What you need to do:
1: From the text on the Critics' Choice Movie Awards, list every television network it says has broadcast or will broadcast the ceremony.
2: Please turn the paragraph beginning "From 2006 through 2009" in the Critics' Choice Movie Awards text into a short bulleted list that keeps its main facts.
3: Extend the text about the Critics' Choice Movie Awards, not the material that follows it, by writing on from its final sentence.

Document section:
----------

The Critics' Choice Movie Awards (formerly known as the Broadcast Film Critics Association Award) is an awards show presented annually by the American-Canadian Critics Choice Association (CCA) to honor the finest in cinematic achievement. Written ballots are submitted during a week-long nominating period, and the resulting nominees are announced in December. The winners chosen by subsequent voting are revealed at the annual Critics' Choice Movie Awards ceremony in January. Additionally, special awards are given out at the discretion of the BFCA Board of Directors.
This award  is also an indicator of success at the Academy Awards.

History
The awards were originally named simply Critics' Choice Awards. In 2010, the word Movie was added to their name, to differentiate them from the Critics' Choice Television Awards, which were first bestowed the following year by the newly created Broadcast Television Critics Association. The name Critics' Choice Awards now officially refers to both sets of awards collectively.

From 2006 through 2009, the awards ceremony was held in the Santa Monica Civic Auditorium. From 2010 through 2012, it took place in the refurbished, historic Hollywood Palladium. Broadcasting the ceremony began with the sixth ceremony on E! Entertainment Television in 2001 for four years, followed by The WB Network for two years, before returning to E! for a year.  VH1 took over the broadcast in 2008. The live television broadcast of the event moved from VH1 to The CW in 2013, with the 19th ceremony airing on January 16, 2014, live from the Barker Hangar in Santa Monica, California. In October 2014, it was announced that the Critics' Choice Movie Awards would move to A&E for 2015 and 2016.

----------

Record list:

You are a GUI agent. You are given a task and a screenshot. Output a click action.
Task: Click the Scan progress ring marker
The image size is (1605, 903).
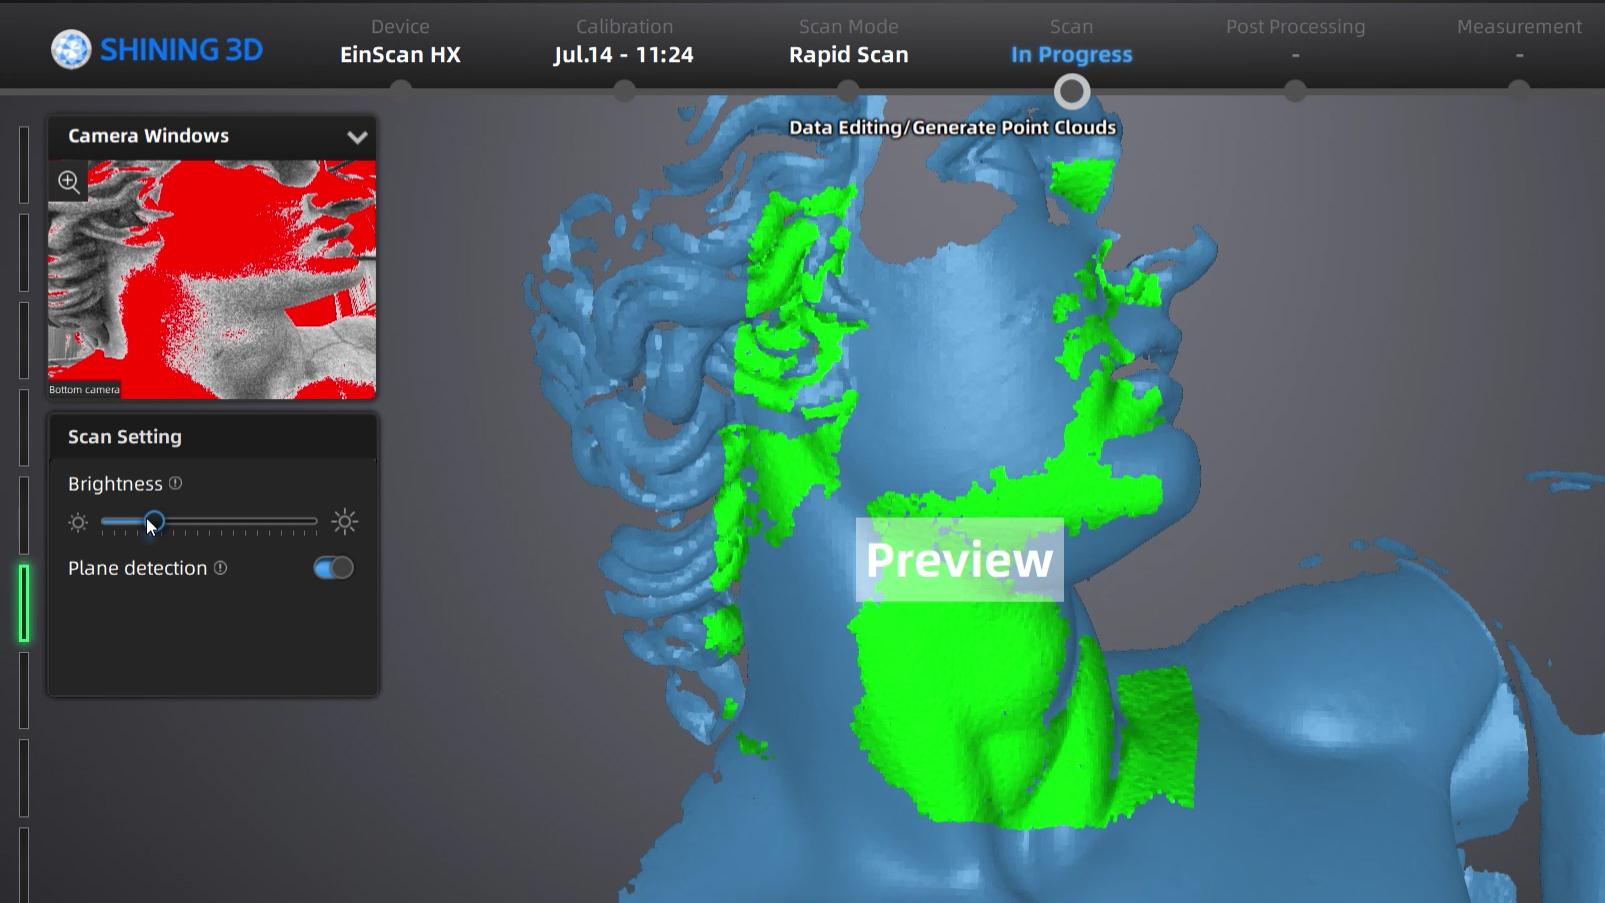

----------

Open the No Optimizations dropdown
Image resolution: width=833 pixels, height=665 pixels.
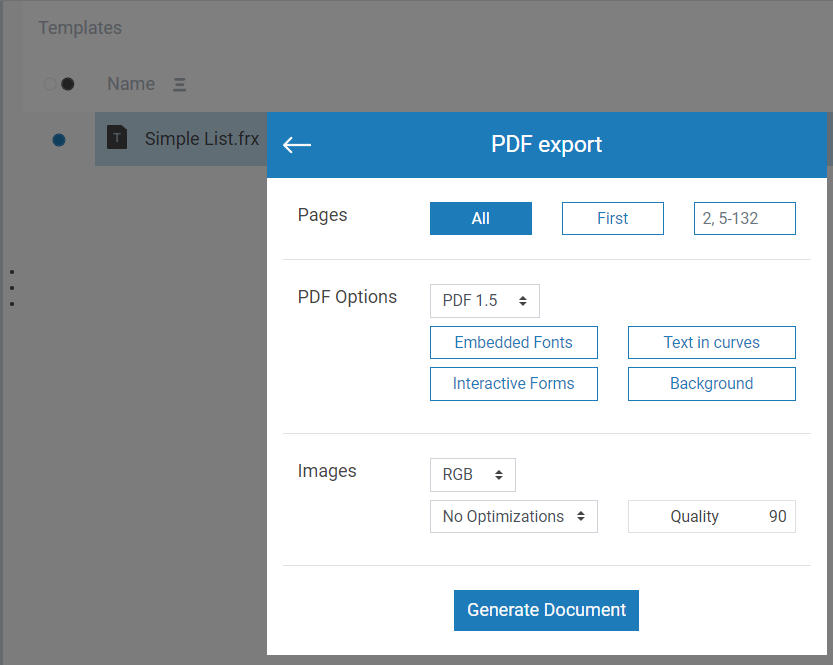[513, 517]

----------

Outputs for the tasks:
1:
- E! Entertainment Television
- The WB Network
- VH1
- The CW
- A&E

2:
- 2006–2009: ceremony held at the Santa Monica Civic Auditorium
- 2010–2012: ceremony held at the refurbished, historic Hollywood Palladium
- 2001: broadcasts began with the sixth ceremony on E! Entertainment Television, which aired it for four years
- The WB Network then aired it for two years, after which it returned to E! for a year
- 2008: VH1 took over the broadcast
- 2013: the live broadcast moved to The CW; the 19th ceremony aired live on January 16, 2014, from the Barker Hangar in Santa Monica, California
- October 2014: a move to A&E for 2015 and 2016 was announced

3:
It then returned to The CW for 2017, where it has aired since. Traditionally the ceremony has aired in the second week of January, deferring to the Golden Globe Awards, which has long claimed the first Sunday of January to open up the previous year's film awards season. It then claimed the first Sunday of January in 2022 after the Hollywood Foreign Press Association became enshrined in controversy over a lack of membership diversity and other building issues, and after the organization had not done enough, an industry boycott developed to the point where NBC said it would not carry the 2022 ceremony and would not televise it again until the HPFA made significant progress in fixing its issues. The CCA then claimed the first January, and by October 26, 2021, a simulcast agreement with TBS (which is a sister network to The CW through their joint venture between Paramount Global and Warner Bros. Discovery) was announced to broaden its viewership.

Categories

Ceremonies

Note: A ceremony is generally referred to by the year of release of the films that it honored, rather than the year in which it was held.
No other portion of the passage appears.